▸ **Exercise**:
An exact reproduction of the records is required, with all images left out.

▸ **Screenshot grounding data**:
##########

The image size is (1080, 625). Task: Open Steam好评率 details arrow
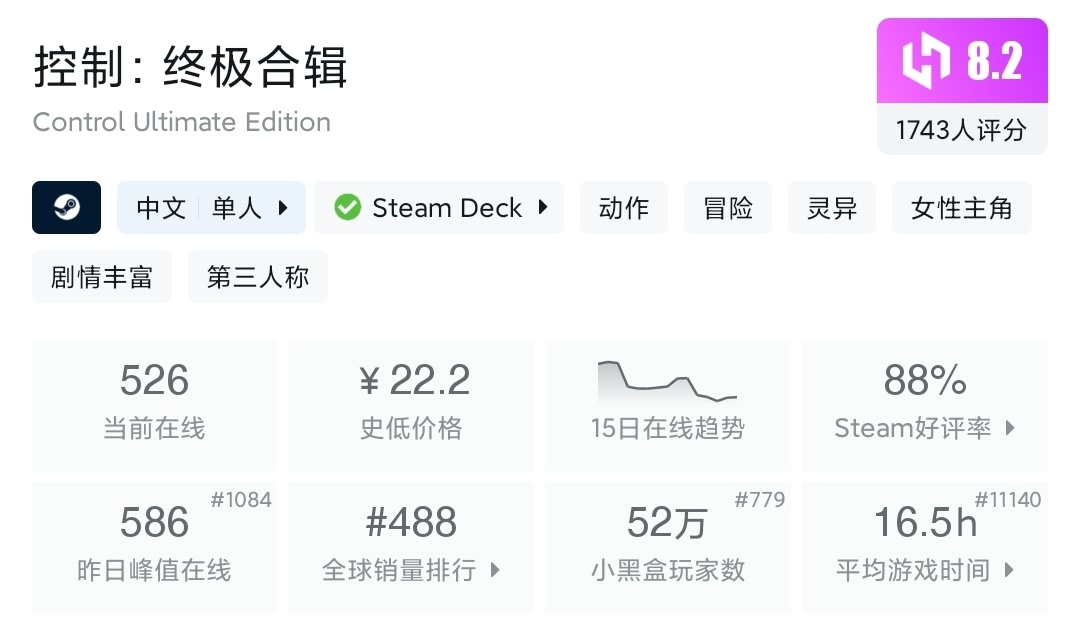tap(1010, 428)
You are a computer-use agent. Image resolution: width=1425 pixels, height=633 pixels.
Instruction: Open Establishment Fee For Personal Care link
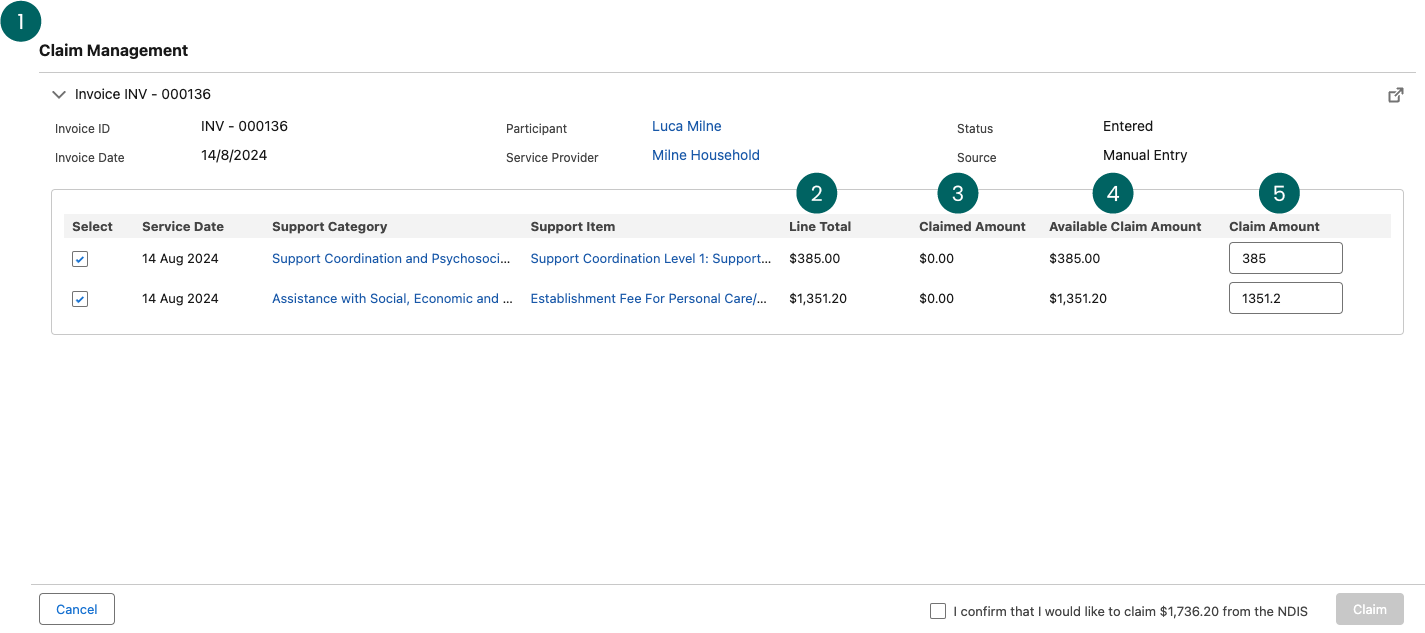[648, 298]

##########

▸ **Worked solution**:
The image size is (1080, 625). Task: Open Steam好评率 details arrow
tap(1010, 428)
You are a computer-use agent. Image resolution: width=1425 pixels, height=633 pixels.
Instruction: Open Establishment Fee For Personal Care link
[648, 298]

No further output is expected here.